SET EXERCISE:
Print the data below without any changes, starting at the line containing "Click the bullet" and ending at the line containing "Looking at the screenshot, I should 75,252.", both lines included.

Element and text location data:

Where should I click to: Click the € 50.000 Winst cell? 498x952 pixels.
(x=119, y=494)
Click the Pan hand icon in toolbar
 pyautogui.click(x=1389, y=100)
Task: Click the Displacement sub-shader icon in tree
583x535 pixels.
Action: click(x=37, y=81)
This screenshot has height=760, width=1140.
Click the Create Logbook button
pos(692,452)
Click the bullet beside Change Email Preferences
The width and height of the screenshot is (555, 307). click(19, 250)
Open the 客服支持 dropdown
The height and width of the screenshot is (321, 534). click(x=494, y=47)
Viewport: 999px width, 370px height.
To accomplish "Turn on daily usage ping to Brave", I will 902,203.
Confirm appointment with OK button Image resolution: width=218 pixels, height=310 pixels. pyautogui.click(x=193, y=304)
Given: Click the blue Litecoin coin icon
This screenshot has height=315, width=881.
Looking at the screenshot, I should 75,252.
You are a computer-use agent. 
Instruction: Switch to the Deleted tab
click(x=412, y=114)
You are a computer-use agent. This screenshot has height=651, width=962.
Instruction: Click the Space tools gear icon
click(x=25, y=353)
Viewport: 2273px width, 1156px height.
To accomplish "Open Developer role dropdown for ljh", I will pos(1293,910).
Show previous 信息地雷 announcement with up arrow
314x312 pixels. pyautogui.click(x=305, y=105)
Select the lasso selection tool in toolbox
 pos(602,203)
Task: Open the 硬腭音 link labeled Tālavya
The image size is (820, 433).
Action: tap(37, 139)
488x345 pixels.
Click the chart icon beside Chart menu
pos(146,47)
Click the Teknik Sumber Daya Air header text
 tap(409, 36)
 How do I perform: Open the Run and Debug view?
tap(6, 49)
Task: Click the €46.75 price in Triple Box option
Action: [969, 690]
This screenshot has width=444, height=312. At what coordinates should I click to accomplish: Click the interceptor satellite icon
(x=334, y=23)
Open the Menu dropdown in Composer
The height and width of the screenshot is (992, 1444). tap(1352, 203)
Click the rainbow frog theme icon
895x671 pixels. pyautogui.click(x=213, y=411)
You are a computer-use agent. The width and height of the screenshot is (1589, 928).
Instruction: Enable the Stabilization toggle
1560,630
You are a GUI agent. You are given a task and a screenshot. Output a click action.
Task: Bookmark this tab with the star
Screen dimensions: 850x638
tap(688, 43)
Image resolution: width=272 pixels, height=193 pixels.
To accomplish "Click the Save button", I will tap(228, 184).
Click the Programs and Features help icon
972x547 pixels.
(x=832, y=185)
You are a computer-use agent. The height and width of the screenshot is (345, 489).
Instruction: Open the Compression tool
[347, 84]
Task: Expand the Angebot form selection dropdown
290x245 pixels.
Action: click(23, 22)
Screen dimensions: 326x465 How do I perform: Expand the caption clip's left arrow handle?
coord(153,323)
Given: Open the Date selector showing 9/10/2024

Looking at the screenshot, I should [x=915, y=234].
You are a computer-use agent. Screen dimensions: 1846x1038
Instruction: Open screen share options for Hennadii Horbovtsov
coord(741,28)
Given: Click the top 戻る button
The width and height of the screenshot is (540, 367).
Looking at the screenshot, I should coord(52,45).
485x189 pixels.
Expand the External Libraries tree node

FINAL RESULT:
Click the bullet beside Change Email Preferences
The width and height of the screenshot is (555, 307). click(19, 250)
Open the 客服支持 dropdown
The height and width of the screenshot is (321, 534). click(x=494, y=47)
Viewport: 999px width, 370px height.
To accomplish "Turn on daily usage ping to Brave", I will 902,203.
Confirm appointment with OK button Image resolution: width=218 pixels, height=310 pixels. pyautogui.click(x=193, y=304)
Given: Click the blue Litecoin coin icon
This screenshot has height=315, width=881.
Looking at the screenshot, I should 75,252.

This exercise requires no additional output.